== DATA PROVIDED ==

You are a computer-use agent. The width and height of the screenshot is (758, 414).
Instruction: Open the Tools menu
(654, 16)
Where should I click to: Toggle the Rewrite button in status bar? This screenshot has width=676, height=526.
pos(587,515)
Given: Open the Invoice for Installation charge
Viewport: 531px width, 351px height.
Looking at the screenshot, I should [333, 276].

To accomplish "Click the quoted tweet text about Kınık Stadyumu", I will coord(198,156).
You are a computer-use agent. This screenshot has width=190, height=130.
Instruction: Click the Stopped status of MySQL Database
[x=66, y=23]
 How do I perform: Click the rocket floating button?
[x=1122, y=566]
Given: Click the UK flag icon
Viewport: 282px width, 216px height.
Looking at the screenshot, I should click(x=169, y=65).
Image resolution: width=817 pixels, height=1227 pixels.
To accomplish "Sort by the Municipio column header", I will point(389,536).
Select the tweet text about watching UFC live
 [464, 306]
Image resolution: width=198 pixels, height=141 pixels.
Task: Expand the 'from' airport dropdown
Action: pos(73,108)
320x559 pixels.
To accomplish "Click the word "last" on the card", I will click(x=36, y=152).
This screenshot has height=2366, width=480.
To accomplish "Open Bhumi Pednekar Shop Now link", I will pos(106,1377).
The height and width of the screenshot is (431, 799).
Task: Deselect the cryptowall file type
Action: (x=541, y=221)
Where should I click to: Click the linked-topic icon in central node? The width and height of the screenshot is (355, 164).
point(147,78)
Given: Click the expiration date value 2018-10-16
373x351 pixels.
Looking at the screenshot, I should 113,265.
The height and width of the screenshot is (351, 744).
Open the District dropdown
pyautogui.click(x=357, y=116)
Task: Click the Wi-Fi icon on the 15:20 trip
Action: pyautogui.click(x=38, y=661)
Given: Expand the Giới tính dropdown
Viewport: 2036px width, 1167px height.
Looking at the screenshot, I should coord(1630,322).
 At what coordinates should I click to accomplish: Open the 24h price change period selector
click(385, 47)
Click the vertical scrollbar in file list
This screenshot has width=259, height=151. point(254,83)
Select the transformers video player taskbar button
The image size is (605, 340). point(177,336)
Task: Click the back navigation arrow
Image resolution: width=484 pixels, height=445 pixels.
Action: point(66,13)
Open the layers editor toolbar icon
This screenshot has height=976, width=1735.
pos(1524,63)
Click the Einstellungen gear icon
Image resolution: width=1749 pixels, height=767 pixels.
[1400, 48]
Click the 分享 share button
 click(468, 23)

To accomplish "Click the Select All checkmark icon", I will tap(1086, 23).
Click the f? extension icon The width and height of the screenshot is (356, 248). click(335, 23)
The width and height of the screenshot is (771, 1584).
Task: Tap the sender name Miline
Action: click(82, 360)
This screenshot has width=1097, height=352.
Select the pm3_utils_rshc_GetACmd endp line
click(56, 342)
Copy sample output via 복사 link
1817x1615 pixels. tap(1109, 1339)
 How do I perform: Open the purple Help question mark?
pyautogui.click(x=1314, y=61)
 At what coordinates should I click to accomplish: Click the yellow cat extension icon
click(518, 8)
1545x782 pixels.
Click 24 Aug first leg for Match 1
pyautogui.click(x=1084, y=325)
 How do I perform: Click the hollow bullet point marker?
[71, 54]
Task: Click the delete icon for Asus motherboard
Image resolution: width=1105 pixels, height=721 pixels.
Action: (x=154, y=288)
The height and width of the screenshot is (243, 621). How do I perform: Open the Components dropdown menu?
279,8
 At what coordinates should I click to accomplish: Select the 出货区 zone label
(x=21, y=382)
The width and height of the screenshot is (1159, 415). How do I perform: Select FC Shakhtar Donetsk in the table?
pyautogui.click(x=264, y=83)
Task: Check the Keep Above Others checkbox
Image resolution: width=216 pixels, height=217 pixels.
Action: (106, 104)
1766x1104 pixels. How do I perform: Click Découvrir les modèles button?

===

## EXERCISE BRIEF
Rewrite the part of the entries that opens with the line containing "Task: Check the Keep Above Others checkbox" and runs through the end of the entries, with both ends included. Keep every line unchanged except the answers, where 95 should be added to each coordinate.

## EXERCISE RESPONSE
Task: Check the Keep Above Others checkbox
Image resolution: width=216 pixels, height=217 pixels.
Action: (201, 199)
1766x1104 pixels. How do I perform: Click Découvrir les modèles button?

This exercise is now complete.